Israel-Lebanon Ceasefire Agreed but Fighting Continues Amid Hezbollah Defiance

Israel-Lebanon Ceasefire — Israel and Lebanon have agreed to a US-brokered ceasefire following direct diplomatic talks in Washington, DC, but the deal showed signs of strain within hours of its announcement Wednesday as violence persisted on both sides of the border.

The agreement — the product of the fourth round of direct talks between Lebanese and Israeli diplomats since fighting escalated on March 2 — calls for a complete cessation of fire by Hezbollah and the removal of the group’s operatives from southern Lebanon.
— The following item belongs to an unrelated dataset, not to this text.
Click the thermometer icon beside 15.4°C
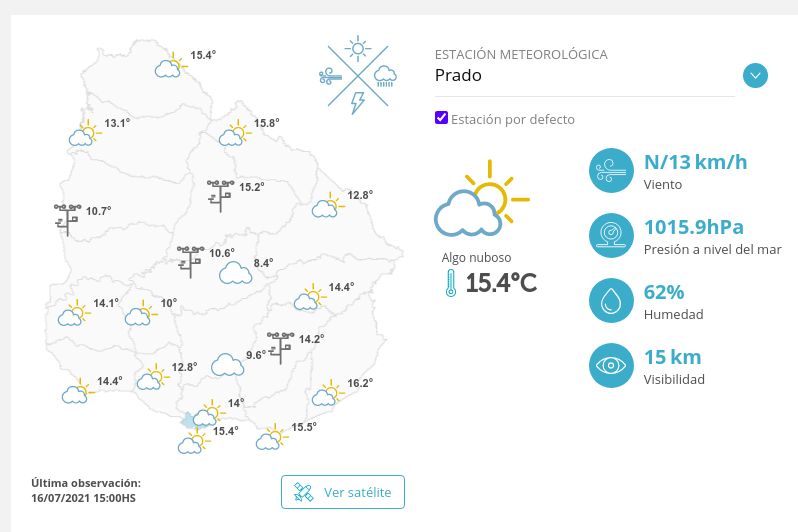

Notably, Hezbollah itself was absent from the Washington negotiations, which is particularly significant given that Israel and Lebanon do not maintain formal diplomatic relations.

A central feature of the deal is the creation of ‘pilot zones’ in which Lebanese armed forces would assume exclusive territorial control, explicitly excluding non-state actors such as Hezbollah. Both delegations agreed to reconvene for further talks during the week of June 22.

The ink had barely dried on the agreement before Hezbollah claimed it had targeted Israeli soldiers on Wednesday. Israeli airstrikes killed at least 10 people in southern Lebanon the same day, and air raid alarms sounded in northern Israel hours after the announcement, triggered by what authorities described as a ‘suspicious aerial target’ — though no casualties were reported.

Israeli Defence Minister Israel Katz made clear on Thursday that the agreement would not halt Israeli military activity. ‘Israel’s military will continue operations in Lebanon and will not withdraw,’ Katz stated, adding that forces would press on to ‘dismantle terrorist infrastructure’ across the country. Israel currently occupies areas of southern Lebanon, which it characterises as a buffer zone, a presence that has displaced hundreds of thousands of Lebanese residents from their homes since March.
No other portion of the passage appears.